Primary Care Coding Alert

CMS Clarifies When To Code Diagnostic Tests Based on the Results

CMS' recent program memorandum (transmittal AB-01-144) reminded Medicare carriers of the proper ICD-9 codes for diagnostic tests. While the memo reiterates many standard policies, it also clarifies a common confusion by telling practices when it is appropriate to code diagnostic tests based on the results. Family practice coders need to know all the specific ICD-9 guidelines for diagnostic tests or they could face denials and lose out on fair reimbursement.
 
"A lot of the information in the memo was a clarification of basic regulations, but it's a good reminder of proper diagnosis coding for diagnostic tests," says Kent Moore, manager of Health Care Financing and Delivery Systems for the American Academy of Family Physicians. "Since family physicians perform a lot of diagnostic tests, hopefully they were coding this way already, but if they were making mistakes, it should help them."
 
The following "dos and don'ts'' will help coders avoid the most common pitfalls of coding for diagnostic tests.   
 
1. Don't code the symptoms as primary for results with a confirmed diagnosis. "The CMS memo clarified a lot of misconceptions about coding for diagnostic tests," says Kathy Pride, CPC, CCS-P, HIM, applications specialist with QuadraMed, a national healthcare information technology and consulting firm based in San Rafael, Calif. "There was an argument in the coding world between those who thought you could never code a diagnostic test based on the test results and those who thought you could. The memo made it clear that you can and should code based on the results when there is a physician's confirmed diagnosis." 
 
Do code the ultimate diagnosis once you get the results of the test. Use the initial symptoms that prompted you to do the test as secondary coding. For example, a patient presents with a suspicious cough, and the FP performs a chest x-ray in the office.  The x-ray reveals pneumonia. In this case, report a diagnosis of pneumonia (e.g., 481, pneumococcal pneumonia [Streptococcus pneumoniae pneumonia]) and sequence "cough" (786.2) as an additional diagnosis, Moore says.
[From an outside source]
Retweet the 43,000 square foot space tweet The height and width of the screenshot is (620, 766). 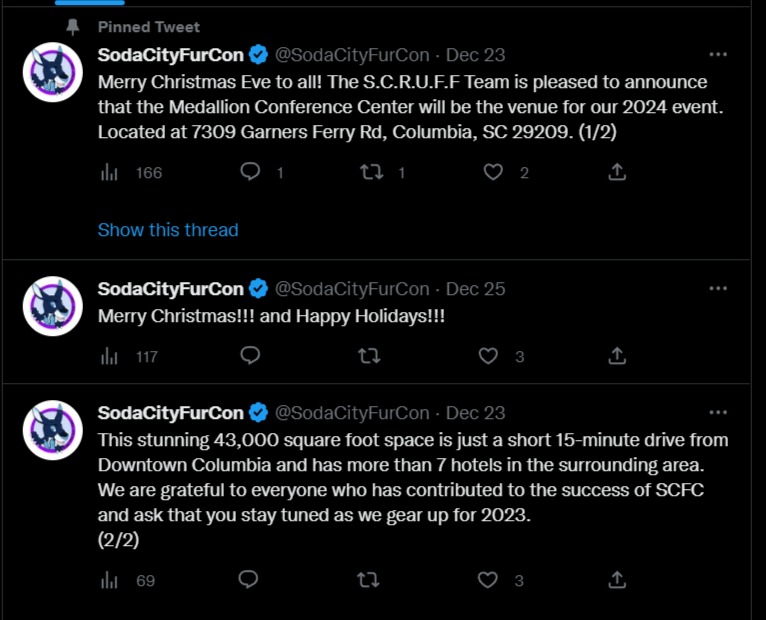point(369,580)
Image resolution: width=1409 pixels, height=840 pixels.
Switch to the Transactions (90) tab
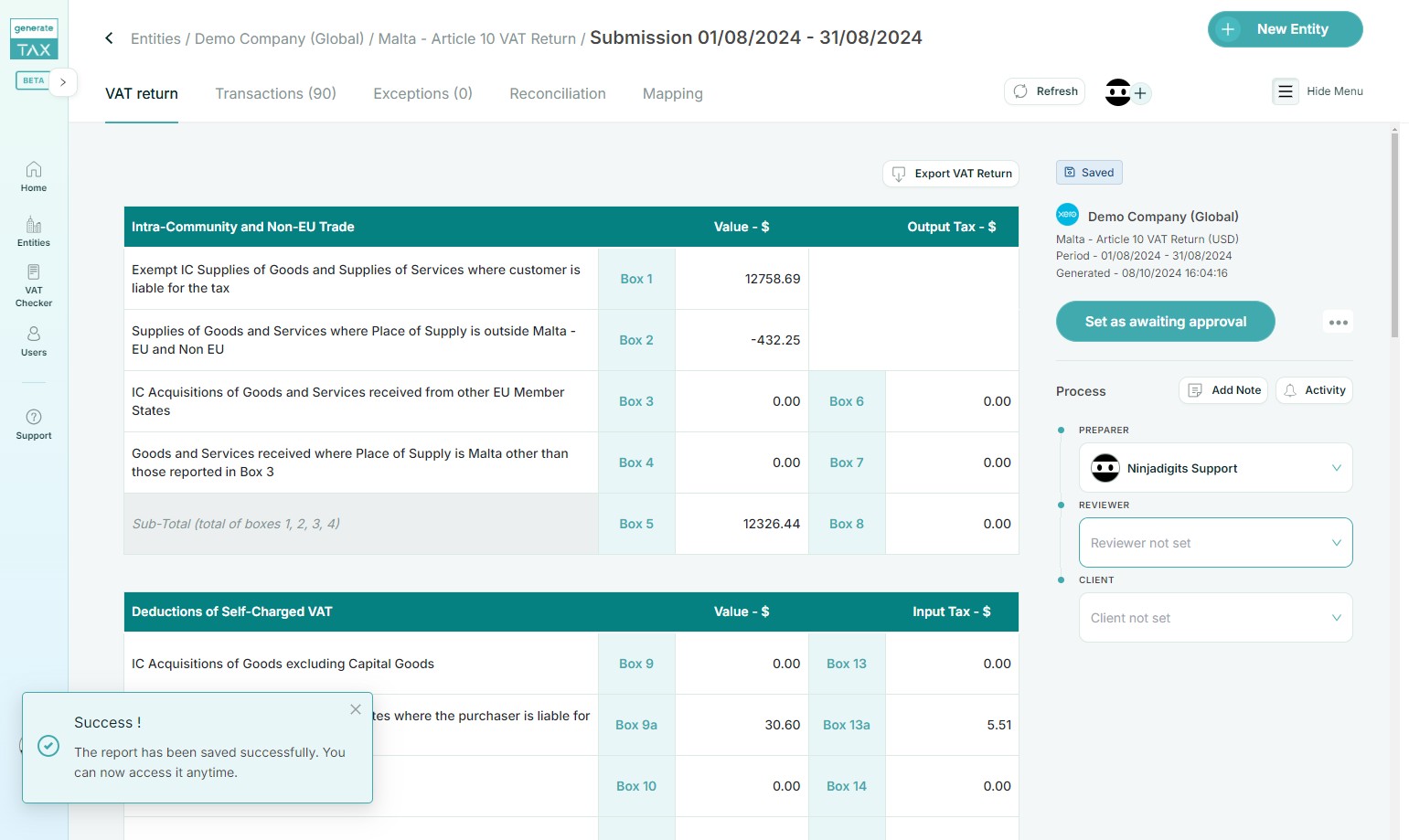[275, 93]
2. Don't code for the suspected problem when the test comes back normal.  When an FP finds normal results in a diagnostic test, some coders make the mistake of coding for the suspected problem. For example, a patient complains of chest pain, and the physician suspects gastroesophageal reflux disease (GERD). The physician performs an EKG that produces normal results. Some coders use 786.5x (symptoms involving respiratory system and other chest symptoms; chest pain) for the chest pain and 530.81 (other specified disorders of esophagus; esophageal reflux) for the suspected GERD, but this is incorrect. Coders can only report a definitive diagnosis, and in absence of one, they must report the signs and symptoms only.